Saved data entries:
^^^^^^^^
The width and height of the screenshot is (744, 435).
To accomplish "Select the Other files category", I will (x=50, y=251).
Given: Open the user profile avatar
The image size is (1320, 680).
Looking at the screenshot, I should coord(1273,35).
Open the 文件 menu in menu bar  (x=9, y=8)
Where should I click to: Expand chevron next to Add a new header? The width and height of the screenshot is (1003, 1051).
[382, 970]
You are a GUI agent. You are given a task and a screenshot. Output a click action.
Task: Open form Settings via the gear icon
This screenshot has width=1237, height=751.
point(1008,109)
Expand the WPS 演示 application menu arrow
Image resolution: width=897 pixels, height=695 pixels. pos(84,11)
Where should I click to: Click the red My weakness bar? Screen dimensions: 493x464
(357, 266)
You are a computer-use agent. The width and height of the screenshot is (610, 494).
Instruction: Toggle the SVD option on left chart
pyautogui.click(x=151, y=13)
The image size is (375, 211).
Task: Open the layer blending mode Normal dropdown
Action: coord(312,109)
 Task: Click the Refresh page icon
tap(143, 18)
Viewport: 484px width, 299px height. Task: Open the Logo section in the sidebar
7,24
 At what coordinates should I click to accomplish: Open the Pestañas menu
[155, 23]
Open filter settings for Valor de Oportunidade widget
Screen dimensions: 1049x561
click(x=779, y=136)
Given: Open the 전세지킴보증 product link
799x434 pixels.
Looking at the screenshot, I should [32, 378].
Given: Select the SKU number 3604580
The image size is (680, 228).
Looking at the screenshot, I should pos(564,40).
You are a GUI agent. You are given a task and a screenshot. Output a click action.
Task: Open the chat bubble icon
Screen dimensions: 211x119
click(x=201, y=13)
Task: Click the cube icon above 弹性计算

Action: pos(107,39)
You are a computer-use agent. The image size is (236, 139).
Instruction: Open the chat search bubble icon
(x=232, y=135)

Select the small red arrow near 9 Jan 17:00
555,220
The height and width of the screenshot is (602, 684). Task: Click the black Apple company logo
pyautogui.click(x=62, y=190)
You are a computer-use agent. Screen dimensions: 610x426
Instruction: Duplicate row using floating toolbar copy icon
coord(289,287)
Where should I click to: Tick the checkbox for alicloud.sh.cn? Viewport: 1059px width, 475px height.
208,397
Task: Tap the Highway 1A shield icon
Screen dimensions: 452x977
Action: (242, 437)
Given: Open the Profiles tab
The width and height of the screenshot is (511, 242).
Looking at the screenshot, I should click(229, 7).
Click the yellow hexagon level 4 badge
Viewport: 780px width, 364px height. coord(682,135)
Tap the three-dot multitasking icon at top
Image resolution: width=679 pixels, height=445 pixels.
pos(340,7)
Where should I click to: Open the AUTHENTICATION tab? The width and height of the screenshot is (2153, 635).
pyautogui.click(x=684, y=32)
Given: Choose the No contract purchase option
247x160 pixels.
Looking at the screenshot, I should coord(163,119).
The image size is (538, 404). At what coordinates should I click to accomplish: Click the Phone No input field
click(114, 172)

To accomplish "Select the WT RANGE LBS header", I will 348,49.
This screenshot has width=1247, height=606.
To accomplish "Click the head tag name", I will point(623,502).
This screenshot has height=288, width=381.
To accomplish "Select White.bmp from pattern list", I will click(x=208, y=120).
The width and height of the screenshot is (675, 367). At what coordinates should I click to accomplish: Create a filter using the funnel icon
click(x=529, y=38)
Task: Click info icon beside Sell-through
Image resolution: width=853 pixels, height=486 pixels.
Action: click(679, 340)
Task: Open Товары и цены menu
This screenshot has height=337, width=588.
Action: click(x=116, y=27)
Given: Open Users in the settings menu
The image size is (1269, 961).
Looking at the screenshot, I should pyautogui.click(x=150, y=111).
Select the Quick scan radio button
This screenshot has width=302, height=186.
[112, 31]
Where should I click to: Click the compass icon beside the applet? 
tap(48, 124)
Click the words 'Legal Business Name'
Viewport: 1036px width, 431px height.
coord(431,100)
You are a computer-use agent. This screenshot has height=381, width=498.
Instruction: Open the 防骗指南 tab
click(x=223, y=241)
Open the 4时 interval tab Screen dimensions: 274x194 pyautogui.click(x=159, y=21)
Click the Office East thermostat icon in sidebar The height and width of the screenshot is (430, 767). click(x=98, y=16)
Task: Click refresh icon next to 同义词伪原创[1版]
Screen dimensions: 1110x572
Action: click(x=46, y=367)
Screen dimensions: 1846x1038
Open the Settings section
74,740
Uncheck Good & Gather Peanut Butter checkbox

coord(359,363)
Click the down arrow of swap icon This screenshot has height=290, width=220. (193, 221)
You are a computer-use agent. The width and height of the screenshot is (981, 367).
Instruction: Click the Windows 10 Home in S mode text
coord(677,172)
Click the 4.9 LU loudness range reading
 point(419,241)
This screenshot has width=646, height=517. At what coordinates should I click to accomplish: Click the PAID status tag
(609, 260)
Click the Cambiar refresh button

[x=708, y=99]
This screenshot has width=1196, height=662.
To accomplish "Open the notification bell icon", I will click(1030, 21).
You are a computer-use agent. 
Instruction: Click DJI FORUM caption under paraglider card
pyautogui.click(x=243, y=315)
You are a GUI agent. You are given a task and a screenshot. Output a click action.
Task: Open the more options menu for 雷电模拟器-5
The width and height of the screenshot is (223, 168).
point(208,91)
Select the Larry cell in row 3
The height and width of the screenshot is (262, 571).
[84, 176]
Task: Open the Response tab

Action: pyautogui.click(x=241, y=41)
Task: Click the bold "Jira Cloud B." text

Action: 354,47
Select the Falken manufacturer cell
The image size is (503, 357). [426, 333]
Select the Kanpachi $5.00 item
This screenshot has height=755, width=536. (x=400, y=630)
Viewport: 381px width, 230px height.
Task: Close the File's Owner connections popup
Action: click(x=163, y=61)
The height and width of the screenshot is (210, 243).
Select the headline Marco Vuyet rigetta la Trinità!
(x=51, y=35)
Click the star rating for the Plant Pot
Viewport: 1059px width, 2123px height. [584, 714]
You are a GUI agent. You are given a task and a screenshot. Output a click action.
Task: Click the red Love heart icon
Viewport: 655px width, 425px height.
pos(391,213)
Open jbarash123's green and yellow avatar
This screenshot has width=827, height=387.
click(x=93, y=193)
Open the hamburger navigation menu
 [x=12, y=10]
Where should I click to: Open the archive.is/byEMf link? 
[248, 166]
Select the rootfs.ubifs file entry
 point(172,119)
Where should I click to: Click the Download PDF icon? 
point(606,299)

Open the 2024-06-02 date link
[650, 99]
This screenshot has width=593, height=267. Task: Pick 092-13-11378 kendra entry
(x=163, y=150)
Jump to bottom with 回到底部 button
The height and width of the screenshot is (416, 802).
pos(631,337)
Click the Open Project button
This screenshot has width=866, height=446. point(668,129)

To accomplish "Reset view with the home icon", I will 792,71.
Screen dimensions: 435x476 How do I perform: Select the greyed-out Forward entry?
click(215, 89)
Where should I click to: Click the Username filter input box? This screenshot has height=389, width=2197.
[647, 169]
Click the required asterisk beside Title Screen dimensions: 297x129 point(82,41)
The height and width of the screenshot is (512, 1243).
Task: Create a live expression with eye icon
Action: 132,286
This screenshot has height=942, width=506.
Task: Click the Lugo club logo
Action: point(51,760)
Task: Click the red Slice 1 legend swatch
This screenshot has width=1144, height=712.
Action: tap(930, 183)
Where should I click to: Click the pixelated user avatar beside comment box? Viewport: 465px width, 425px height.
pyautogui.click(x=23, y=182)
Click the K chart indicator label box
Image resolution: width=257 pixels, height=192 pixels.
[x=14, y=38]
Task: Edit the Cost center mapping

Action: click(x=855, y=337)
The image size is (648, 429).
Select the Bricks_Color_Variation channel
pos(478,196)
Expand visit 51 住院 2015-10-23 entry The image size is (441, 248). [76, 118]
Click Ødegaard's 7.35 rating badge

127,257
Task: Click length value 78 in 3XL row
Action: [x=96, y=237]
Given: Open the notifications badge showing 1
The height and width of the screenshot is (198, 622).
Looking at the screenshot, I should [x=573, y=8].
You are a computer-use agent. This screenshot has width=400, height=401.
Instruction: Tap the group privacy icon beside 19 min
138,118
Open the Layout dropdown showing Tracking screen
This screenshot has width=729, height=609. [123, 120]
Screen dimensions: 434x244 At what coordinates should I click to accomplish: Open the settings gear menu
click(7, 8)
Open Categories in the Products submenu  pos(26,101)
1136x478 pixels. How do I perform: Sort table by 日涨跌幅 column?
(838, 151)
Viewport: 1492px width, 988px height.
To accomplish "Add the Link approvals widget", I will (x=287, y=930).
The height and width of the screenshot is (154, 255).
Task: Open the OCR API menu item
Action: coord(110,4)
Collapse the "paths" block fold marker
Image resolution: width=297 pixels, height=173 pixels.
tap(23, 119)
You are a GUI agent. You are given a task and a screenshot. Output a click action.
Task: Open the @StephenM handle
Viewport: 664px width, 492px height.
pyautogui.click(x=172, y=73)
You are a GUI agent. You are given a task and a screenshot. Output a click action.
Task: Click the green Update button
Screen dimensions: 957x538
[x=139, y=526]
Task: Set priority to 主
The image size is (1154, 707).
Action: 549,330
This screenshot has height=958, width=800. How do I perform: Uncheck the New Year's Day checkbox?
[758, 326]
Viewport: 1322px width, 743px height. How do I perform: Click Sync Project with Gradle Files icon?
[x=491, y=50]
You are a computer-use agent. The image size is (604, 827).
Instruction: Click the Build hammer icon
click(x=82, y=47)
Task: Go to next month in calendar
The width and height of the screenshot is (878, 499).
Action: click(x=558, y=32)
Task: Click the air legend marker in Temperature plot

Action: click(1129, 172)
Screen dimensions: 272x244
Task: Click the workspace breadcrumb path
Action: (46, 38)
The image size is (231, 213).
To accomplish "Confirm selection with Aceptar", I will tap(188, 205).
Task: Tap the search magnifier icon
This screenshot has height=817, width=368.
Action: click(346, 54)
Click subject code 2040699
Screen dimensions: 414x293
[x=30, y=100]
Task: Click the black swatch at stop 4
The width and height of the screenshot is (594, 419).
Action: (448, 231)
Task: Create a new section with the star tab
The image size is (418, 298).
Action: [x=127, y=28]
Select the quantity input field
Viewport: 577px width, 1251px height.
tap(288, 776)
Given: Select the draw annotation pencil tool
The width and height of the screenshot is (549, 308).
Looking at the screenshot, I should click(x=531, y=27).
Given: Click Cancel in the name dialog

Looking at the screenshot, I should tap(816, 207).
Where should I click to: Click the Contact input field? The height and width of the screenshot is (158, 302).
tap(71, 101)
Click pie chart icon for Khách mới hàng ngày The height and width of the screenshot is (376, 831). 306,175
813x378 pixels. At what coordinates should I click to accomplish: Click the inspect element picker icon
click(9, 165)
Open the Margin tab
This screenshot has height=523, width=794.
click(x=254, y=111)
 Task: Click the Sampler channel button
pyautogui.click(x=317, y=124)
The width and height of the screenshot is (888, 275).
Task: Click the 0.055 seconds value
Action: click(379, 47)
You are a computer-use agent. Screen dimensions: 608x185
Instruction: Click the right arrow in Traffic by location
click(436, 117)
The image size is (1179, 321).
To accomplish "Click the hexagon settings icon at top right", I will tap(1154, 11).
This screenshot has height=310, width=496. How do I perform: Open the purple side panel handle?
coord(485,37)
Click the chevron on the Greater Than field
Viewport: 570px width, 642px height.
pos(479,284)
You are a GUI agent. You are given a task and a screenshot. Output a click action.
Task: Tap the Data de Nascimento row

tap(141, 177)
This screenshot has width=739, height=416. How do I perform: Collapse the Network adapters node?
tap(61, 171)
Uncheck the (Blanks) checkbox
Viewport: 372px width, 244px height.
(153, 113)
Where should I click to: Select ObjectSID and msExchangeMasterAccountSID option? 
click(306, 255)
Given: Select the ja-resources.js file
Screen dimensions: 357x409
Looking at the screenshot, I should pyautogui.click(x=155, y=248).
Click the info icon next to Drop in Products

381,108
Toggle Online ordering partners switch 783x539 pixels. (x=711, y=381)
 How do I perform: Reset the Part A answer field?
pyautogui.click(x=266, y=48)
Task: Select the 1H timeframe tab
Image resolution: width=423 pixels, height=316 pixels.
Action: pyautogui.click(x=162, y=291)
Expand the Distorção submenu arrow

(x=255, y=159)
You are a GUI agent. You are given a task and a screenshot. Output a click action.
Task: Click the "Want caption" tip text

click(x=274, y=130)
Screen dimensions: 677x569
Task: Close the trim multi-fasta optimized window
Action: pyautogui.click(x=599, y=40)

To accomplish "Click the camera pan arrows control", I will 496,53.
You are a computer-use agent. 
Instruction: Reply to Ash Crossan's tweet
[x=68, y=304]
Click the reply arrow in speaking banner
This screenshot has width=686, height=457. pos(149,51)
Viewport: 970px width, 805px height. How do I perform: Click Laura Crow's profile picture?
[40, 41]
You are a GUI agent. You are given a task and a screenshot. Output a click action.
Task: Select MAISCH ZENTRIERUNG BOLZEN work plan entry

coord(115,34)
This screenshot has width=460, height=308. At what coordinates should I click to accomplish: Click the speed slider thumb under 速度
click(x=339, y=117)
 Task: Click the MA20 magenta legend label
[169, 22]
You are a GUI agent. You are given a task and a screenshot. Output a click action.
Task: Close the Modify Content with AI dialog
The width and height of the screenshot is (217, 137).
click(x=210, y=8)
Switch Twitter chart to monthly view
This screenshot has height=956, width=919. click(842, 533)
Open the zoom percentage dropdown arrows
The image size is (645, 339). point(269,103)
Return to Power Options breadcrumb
^^^^^^^^
Return exactly the lines of the data, and only those, from the line with "Open the zoom percentage dropdown arrows" through the last line, inclusive.

Open the zoom percentage dropdown arrows
The image size is (645, 339). point(269,103)
Return to Power Options breadcrumb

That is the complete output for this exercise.